The functional interaction between CD98 and CD147 in regulation of virus-induced cell fusion and osteoclast formation

Abstract

Membrane fusion is an important event in the functioning of a living organism. Life starts as a sperm fuses with the membrane of an egg, leading to its fertilization. Membrane fusion is also required for myogenesis, osteogenesis and placenta formation. Multinucleated giant cells originating from monocytes-macrophages are associated with granulomatous lesions formed in response to foreign bodies, viruses, and bacteria. The CD4 molecule acts as a receptor for HIV. The major virus envelope glycoprotein, gp120, attaches to CD4 molecules expressed on the host cell surface. After binding to CD4 on the target cells, HIV is internalized via direct, pH-independent fusion of the viral and cell membranes. However, attachment of HIV to CD4 on the target cells is not sufficient for fusion. Interaction of gp160-expressing cells with neighboring cells bearing surface CD4 molecules is also required for syncytium formation.

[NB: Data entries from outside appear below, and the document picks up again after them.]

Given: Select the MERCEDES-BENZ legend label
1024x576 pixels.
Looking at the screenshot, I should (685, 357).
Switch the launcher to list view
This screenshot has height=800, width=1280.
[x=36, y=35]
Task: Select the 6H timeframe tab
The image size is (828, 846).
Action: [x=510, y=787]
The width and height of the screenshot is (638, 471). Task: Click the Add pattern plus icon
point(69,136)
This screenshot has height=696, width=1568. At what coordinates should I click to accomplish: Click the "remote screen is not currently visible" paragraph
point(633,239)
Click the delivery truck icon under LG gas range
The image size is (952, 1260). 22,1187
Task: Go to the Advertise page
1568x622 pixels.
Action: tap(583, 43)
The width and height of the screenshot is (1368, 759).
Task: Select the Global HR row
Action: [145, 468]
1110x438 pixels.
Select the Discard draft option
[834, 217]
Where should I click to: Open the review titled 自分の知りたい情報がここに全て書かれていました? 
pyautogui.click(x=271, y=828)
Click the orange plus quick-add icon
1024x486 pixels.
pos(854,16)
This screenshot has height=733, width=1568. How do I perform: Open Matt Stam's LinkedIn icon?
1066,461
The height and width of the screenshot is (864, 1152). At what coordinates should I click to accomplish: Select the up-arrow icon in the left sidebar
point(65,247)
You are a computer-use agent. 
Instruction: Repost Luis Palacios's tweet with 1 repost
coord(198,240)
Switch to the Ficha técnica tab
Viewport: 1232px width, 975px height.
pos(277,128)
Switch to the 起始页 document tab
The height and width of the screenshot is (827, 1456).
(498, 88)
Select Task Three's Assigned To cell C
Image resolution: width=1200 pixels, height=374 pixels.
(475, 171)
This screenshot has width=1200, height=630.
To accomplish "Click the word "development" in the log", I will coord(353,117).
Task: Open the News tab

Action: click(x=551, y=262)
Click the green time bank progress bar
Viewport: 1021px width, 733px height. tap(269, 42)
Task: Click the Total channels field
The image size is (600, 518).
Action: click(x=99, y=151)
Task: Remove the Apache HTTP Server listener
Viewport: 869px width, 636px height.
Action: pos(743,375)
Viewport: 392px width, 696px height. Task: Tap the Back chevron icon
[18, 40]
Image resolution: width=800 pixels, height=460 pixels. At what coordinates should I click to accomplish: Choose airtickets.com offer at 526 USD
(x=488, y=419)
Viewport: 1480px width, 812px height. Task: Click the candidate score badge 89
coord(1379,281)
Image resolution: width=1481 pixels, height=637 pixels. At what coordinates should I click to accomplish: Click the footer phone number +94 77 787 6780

Syncytium formation and subsequent generalized cell fusion have been reported as potentially important mechanisms of virus-induced cytotoxic effects. Some antibodies against CD98/FRP-1 suppressed virus-induced cell fusion and CD98-mediated cell fusion of monocytes, indicating that CD98/FRP-1 molecules are able to regulate cell fusion. In this study, the functional interaction between CD98 and CD147 was investigated. Three kinds (Ab1, 2, and 3) of anti-CD147 and three kinds of anti-CD98 antibodies were used. Ab1 suppressed CD98-mediated cell fusion, but showed no effect on cell aggregation of Cd⁺U2ME-7 cells, U937–2 cells expressing HIV gp160. On the other hand, Ab2 enhanced the CD98-mediated cell fusion. Ab1 showed suppressive effect at early stage and Ab2 showed enhancing effect at later stage. Ab2 and 3 suppressed the spontaneous cell agglutination and cell fusion of Cd⁺JME-2 cells, Jurkat cells expressing HIV gp160. Ab2 suppressed CD98-mediated cell fusion, but showed no effect on cell aggregation of Cd⁺JME-2 cells. Ab2 cancelled suppression of cell fusion induced by suppressive antibody against CD98. Ab2 and 3 also suppressed CD98-mediated cell fusion of monocytes. This study indicates the functional interaction between CD98 and CD147 in the regulation of cell fusion.